The point of a state in VeF is to represent the heartland of a nation; the people who actually matter when we talk about the nobility and the peasantry the monarch interacts with. That certainly means that every single province a naton holds should not necessarily be a state.

There is a difference between an accepted culture (such as a resurgant Byzantium which has a large Turkish population) and one which is truly equivalent to the primary culture. During the Spanish Empire's long holding of Naples and Sicily, those would definitely be classed as accepted cultures but yet the power of the monarch in both those regions and his interaction/relationship with the subjects in each of them was still quite different from that in Spain. Several hundred years with a Spanish king does not make you Spanish.

The problem with letting accepted cultures be the methodology by which states are made is that one can simply drop and add those cultures at will in such a way as to make everything a state.
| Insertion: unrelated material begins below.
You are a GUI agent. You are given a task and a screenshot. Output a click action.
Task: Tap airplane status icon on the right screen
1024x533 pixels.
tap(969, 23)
Proximity to the capital is bound to be itself arbitrary and wrought with complications; how far does it extend, what other factors get taken into account (if northern Sweden is too far from Stockholm are they somehow not offically Swedish despite being Swedish) (if I draw a circle from London that catches the south-west coast of Norway, am I seriously saying they can exert the same control over Agder [relatively short sea voyage] that they can over a province in Bavaria [abrupt sea voyage followed by a LONG land trek])
omega13 18 Sep, 2018 @ 4:10pm 
In my mind state/territories is supposed to simulate at least the amount of effort the center tries to control an area. Northern sweden is certainly swedish but it is also certainly harder for stolkholm to exert control over it. The difference between how much control London can exert on Kent and Northumbria is.
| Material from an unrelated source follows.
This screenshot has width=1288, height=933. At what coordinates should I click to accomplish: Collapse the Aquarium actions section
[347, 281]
The point I'm trying to make is that hard breaks are not great ( this is why I'm not really a fan of state/territories in general) where things are much smoother. A State's 'heartland' is blury thing. The only thing that can be said for sure is that eminates from some center of power. It would be some weight formula where distance (land and sea provinces should be counted differently) and other factors (religious tolerance, cultural acceptence, tech, ruler ability, stability, devlopment, etc) get smashed to together somehow and ther result is something that would reflect the amount of control the center exerts. This would result in an emergent 'heartland' that gradually changes into the periphery. The state/territory mechanic could then be used as a way to approximate a delibrate granting/revoking of local self-rule.